More than six million people are diagnosed with syphilis every year all over the world. The data are from the World Health Organization and alert to the problems of a sexually transmitted infection that can even be transmitted from mother to baby during labor or delivery, configuring cases of congenital syphilis. Still according to survey data, congenital syphilis is currently the second leading cause of preventable stillbirths worldwide.

To analyze this scenario, researchers from the Technological Innovation in Health Laboratory (LAIS/UFRN), through the project “Syphilis No”, developed a mathematical model capable of tracking these cases, with the relationship between maternal and congenital syphilis cases. The work was carried out in cooperation with researchers from the Public Health School of RN, epidemiologists and infectologists from the Graduate Program in Infectious Diseases of the Health Sciences Center of the Federal University of Espírito Santo.

The results obtained by this model were recently published in the journal BMC Medical Informatics and Decision Making, through the article “Stochastic Petri net model describing the relationship between reported maternal and congenital syphilis cases in Brazil”. The work is authored by the researchers Ricardo Valentim, Gleyson Caldeira, Rodrigo Silva, Gabriela Albuquerque, Ion de Andrade, Ana Isabela Sales-Moioli, Talita Pinto, Angélica E. Miranda, Leonardo Lima, Agnaldo Cruz, Daniele Barros and Anna Giselle Rodrigues.
https://bmcmedinformdecismak.biomedcentral.com/articles/10.1186/s12911-022-01773-1

The article describes, mathematically, the relationship between cases of Maternal Syphilis and Congenital Syphilis reported in Brazil in the interval from 2010 to 2020, considering the probability of effective and timely maternal diagnosis and treatment during prenatal care, subsidizing decision making, efforts and coordination in the response to syphilis.

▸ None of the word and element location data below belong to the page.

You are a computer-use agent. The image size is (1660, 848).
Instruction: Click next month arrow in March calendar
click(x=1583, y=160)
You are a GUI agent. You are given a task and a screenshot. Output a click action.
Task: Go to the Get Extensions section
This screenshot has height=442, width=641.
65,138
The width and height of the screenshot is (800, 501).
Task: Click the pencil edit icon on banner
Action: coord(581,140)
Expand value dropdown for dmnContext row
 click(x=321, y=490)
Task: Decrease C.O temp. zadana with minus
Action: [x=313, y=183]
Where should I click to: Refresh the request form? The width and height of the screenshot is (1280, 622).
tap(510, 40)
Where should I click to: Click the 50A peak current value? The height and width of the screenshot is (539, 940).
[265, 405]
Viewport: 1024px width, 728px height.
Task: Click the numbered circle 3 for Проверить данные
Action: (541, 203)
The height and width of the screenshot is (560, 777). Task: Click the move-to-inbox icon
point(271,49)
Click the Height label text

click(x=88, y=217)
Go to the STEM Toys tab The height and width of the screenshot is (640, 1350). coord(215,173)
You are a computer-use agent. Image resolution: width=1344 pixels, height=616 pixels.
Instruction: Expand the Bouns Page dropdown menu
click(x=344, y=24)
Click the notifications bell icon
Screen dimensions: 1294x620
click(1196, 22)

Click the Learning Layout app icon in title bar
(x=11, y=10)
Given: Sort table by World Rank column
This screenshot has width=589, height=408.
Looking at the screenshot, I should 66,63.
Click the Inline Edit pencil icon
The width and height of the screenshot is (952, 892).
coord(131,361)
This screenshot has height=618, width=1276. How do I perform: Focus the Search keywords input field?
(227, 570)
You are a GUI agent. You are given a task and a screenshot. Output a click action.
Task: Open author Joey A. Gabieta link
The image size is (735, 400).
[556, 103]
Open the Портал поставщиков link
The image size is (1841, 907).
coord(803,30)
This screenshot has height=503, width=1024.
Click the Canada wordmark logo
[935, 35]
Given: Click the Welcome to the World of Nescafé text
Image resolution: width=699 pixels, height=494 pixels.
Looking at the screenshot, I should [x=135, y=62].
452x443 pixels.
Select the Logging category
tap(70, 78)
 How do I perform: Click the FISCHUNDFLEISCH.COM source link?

The work was carried out with the starting point that untreated or inadequately treated pregnant women can transmit T. pallidum to their babies at any stage of pregnancy through the placenta or during delivery. As the LAIS researchers’ article points out, although simple and simultaneous treatment is available for the mother and fetus in PC; in 2016 alone, an estimated 661,000 new cases of congenital syphilis were estimated.

Another relevant data concerns the cases of abortion caused by STI. According to a survey, exposure to syphilis in the intrauterine environment can culminate in serious implications with adverse gestational outcomes in more than 50% of cases, such as miscarriage, stillbirth, neonatal death, and early and late complications in live births.

According to LAIS executive director and author of the article, Professor Ricardo Valentim, the model built by the researchers is based on computational intelligence and analyzes the data collected by the Health Surveillance in Brazil, regarding syphilis cases in pregnant women, relating them to congenital syphilis cases. “This is a system that can contribute so that municipal and state managers, and also the Union, through the Ministry of Health, can look at the public health problem that is caused by not treating syphilis in pregnancy and take more timely measures to expand testing, among pregnant women, during prenatal care, performing the appropriate treatment to mitigate the number of children born with congenital syphilis,” argued the researcher. This kind of article can help a lot in the process of congenital syphilis elimination in Brazil and in other countries that have in their public health agenda the elimination of congenital syphilis”, he concluded.